:: Task item ::
Character for character, write out the data below.

:: Supplied records ::
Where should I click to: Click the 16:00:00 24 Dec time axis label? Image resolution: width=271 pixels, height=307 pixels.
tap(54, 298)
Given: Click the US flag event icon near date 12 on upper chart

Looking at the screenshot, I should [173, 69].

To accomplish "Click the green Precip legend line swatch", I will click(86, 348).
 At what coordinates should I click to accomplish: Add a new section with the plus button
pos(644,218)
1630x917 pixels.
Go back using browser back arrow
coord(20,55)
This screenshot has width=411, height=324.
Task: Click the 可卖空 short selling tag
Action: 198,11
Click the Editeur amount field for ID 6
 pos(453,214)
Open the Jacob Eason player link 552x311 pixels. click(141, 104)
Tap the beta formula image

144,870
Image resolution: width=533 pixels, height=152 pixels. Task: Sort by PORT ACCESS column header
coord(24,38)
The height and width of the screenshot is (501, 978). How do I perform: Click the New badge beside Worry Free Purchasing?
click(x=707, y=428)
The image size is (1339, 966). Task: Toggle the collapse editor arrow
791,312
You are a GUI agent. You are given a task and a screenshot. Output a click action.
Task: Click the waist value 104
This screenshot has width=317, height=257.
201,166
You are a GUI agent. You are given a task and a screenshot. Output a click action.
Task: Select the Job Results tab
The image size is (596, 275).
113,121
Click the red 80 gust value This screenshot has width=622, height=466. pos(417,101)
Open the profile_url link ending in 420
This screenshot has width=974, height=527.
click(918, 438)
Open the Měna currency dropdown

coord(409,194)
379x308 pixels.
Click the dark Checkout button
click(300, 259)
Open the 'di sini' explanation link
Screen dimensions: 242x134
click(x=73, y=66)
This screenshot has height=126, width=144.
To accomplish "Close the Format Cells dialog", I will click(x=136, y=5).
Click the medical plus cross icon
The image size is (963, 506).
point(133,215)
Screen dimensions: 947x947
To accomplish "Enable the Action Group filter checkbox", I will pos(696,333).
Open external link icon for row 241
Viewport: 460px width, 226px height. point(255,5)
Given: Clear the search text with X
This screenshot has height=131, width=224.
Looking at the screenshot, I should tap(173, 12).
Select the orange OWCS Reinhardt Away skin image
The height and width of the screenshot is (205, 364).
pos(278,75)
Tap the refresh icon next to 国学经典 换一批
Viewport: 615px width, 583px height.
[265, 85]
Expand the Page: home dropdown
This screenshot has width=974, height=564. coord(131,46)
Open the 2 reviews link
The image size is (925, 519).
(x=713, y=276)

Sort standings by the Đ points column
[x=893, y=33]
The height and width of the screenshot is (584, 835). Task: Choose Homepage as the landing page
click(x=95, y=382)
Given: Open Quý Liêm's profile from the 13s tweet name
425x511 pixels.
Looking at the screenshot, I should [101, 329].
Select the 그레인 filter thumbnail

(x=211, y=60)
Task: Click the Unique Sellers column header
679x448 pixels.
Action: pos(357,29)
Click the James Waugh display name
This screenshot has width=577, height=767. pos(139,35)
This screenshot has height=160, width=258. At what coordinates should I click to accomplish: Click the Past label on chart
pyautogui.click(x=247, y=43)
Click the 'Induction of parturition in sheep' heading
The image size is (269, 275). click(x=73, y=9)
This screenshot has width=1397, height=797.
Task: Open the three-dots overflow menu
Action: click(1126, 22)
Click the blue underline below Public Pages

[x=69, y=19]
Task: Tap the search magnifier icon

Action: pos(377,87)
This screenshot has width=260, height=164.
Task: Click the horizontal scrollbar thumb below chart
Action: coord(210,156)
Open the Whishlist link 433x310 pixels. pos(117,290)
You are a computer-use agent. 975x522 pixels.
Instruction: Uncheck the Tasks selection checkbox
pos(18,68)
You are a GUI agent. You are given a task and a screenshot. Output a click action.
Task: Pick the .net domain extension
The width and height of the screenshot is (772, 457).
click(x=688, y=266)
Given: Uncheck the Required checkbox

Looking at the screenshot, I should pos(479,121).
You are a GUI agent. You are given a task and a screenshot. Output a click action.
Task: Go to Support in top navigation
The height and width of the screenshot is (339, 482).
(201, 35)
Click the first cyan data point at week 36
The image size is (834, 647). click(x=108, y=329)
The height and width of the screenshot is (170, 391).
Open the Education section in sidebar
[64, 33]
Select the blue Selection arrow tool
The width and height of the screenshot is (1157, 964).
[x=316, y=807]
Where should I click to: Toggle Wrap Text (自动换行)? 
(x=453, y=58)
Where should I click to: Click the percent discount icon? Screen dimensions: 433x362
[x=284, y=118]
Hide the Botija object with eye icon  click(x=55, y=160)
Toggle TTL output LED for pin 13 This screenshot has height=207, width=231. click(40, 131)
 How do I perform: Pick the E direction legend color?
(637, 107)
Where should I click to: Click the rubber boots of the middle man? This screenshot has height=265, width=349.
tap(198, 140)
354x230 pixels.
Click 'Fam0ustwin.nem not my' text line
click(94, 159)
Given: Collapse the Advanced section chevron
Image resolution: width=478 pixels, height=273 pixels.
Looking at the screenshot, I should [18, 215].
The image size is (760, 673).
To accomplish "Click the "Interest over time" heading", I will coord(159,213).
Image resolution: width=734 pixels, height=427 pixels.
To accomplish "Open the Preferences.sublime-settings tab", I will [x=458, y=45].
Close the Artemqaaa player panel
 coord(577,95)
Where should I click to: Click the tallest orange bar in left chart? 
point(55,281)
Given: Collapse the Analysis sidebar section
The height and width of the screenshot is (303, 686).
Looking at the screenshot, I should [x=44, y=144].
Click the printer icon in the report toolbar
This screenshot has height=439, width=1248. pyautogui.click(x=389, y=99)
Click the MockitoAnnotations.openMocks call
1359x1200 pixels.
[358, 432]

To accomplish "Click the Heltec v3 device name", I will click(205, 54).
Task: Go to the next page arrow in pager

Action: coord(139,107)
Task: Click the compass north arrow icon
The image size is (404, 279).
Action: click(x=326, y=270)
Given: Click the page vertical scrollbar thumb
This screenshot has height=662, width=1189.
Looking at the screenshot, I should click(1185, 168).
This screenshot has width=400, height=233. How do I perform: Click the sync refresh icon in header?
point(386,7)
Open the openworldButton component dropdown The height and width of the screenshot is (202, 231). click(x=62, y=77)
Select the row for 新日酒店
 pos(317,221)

:: Answer space ::
Where should I click to: Click the 16:00:00 24 Dec time axis label? Image resolution: width=271 pixels, height=307 pixels.
tap(54, 298)
Given: Click the US flag event icon near date 12 on upper chart

Looking at the screenshot, I should [173, 69].

To accomplish "Click the green Precip legend line swatch", I will click(86, 348).
 At what coordinates should I click to accomplish: Add a new section with the plus button
pos(644,218)
1630x917 pixels.
Go back using browser back arrow
coord(20,55)
This screenshot has width=411, height=324.
Task: Click the 可卖空 short selling tag
Action: 198,11
Click the Editeur amount field for ID 6
 pos(453,214)
Open the Jacob Eason player link 552x311 pixels. click(141, 104)
Tap the beta formula image

144,870
Image resolution: width=533 pixels, height=152 pixels. Task: Sort by PORT ACCESS column header
coord(24,38)
The height and width of the screenshot is (501, 978). How do I perform: Click the New badge beside Worry Free Purchasing?
click(x=707, y=428)
The image size is (1339, 966). Task: Toggle the collapse editor arrow
791,312
You are a GUI agent. You are given a task and a screenshot. Output a click action.
Task: Click the waist value 104
This screenshot has width=317, height=257.
201,166
You are a GUI agent. You are given a task and a screenshot. Output a click action.
Task: Select the Job Results tab
The image size is (596, 275).
113,121
Click the red 80 gust value This screenshot has width=622, height=466. pos(417,101)
Open the profile_url link ending in 420
This screenshot has width=974, height=527.
click(918, 438)
Open the Měna currency dropdown

coord(409,194)
379x308 pixels.
Click the dark Checkout button
click(300, 259)
Open the 'di sini' explanation link
Screen dimensions: 242x134
click(x=73, y=66)
This screenshot has height=126, width=144.
To accomplish "Close the Format Cells dialog", I will click(x=136, y=5).
Click the medical plus cross icon
The image size is (963, 506).
point(133,215)
Screen dimensions: 947x947
To accomplish "Enable the Action Group filter checkbox", I will pos(696,333).
Open external link icon for row 241
Viewport: 460px width, 226px height. point(255,5)
Given: Clear the search text with X
This screenshot has height=131, width=224.
Looking at the screenshot, I should tap(173, 12).
Select the orange OWCS Reinhardt Away skin image
The height and width of the screenshot is (205, 364).
pos(278,75)
Tap the refresh icon next to 国学经典 换一批
Viewport: 615px width, 583px height.
[265, 85]
Expand the Page: home dropdown
This screenshot has width=974, height=564. coord(131,46)
Open the 2 reviews link
The image size is (925, 519).
(x=713, y=276)

Sort standings by the Đ points column
[x=893, y=33]
The height and width of the screenshot is (584, 835). Task: Choose Homepage as the landing page
click(x=95, y=382)
Given: Open Quý Liêm's profile from the 13s tweet name
425x511 pixels.
Looking at the screenshot, I should [101, 329].
Select the 그레인 filter thumbnail

(x=211, y=60)
Task: Click the Unique Sellers column header
679x448 pixels.
Action: pos(357,29)
Click the James Waugh display name
This screenshot has width=577, height=767. pos(139,35)
This screenshot has height=160, width=258. At what coordinates should I click to accomplish: Click the Past label on chart
pyautogui.click(x=247, y=43)
Click the 'Induction of parturition in sheep' heading
The image size is (269, 275). click(x=73, y=9)
This screenshot has width=1397, height=797.
Task: Open the three-dots overflow menu
Action: click(1126, 22)
Click the blue underline below Public Pages

[x=69, y=19]
Task: Tap the search magnifier icon

Action: pos(377,87)
This screenshot has width=260, height=164.
Task: Click the horizontal scrollbar thumb below chart
Action: coord(210,156)
Open the Whishlist link 433x310 pixels. pos(117,290)
You are a computer-use agent. 975x522 pixels.
Instruction: Uncheck the Tasks selection checkbox
pos(18,68)
You are a GUI agent. You are given a task and a screenshot. Output a click action.
Task: Pick the .net domain extension
The width and height of the screenshot is (772, 457).
click(x=688, y=266)
Given: Uncheck the Required checkbox

Looking at the screenshot, I should pos(479,121).
You are a GUI agent. You are given a task and a screenshot. Output a click action.
Task: Go to Support in top navigation
The height and width of the screenshot is (339, 482).
(201, 35)
Click the first cyan data point at week 36
The image size is (834, 647). click(x=108, y=329)
The height and width of the screenshot is (170, 391).
Open the Education section in sidebar
[64, 33]
Select the blue Selection arrow tool
The width and height of the screenshot is (1157, 964).
[x=316, y=807]
Where should I click to: Toggle Wrap Text (自动换行)? 
(x=453, y=58)
Where should I click to: Click the percent discount icon? Screen dimensions: 433x362
[x=284, y=118]
Hide the Botija object with eye icon  click(x=55, y=160)
Toggle TTL output LED for pin 13 This screenshot has height=207, width=231. click(40, 131)
 How do I perform: Pick the E direction legend color?
(637, 107)
Where should I click to: Click the rubber boots of the middle man? This screenshot has height=265, width=349.
tap(198, 140)
354x230 pixels.
Click 'Fam0ustwin.nem not my' text line
click(94, 159)
Given: Collapse the Advanced section chevron
Image resolution: width=478 pixels, height=273 pixels.
Looking at the screenshot, I should [18, 215].
The image size is (760, 673).
To accomplish "Click the "Interest over time" heading", I will coord(159,213).
Image resolution: width=734 pixels, height=427 pixels.
To accomplish "Open the Preferences.sublime-settings tab", I will [x=458, y=45].
Close the Artemqaaa player panel
 coord(577,95)
Where should I click to: Click the tallest orange bar in left chart? 
point(55,281)
Given: Collapse the Analysis sidebar section
The height and width of the screenshot is (303, 686).
Looking at the screenshot, I should [x=44, y=144].
Click the printer icon in the report toolbar
This screenshot has height=439, width=1248. pyautogui.click(x=389, y=99)
Click the MockitoAnnotations.openMocks call
1359x1200 pixels.
[358, 432]

To accomplish "Click the Heltec v3 device name", I will click(205, 54).
Task: Go to the next page arrow in pager

Action: coord(139,107)
Task: Click the compass north arrow icon
The image size is (404, 279).
Action: click(x=326, y=270)
Given: Click the page vertical scrollbar thumb
This screenshot has height=662, width=1189.
Looking at the screenshot, I should click(1185, 168).
This screenshot has width=400, height=233. How do I perform: Click the sync refresh icon in header?
point(386,7)
Open the openworldButton component dropdown The height and width of the screenshot is (202, 231). click(x=62, y=77)
Select the row for 新日酒店
 pos(317,221)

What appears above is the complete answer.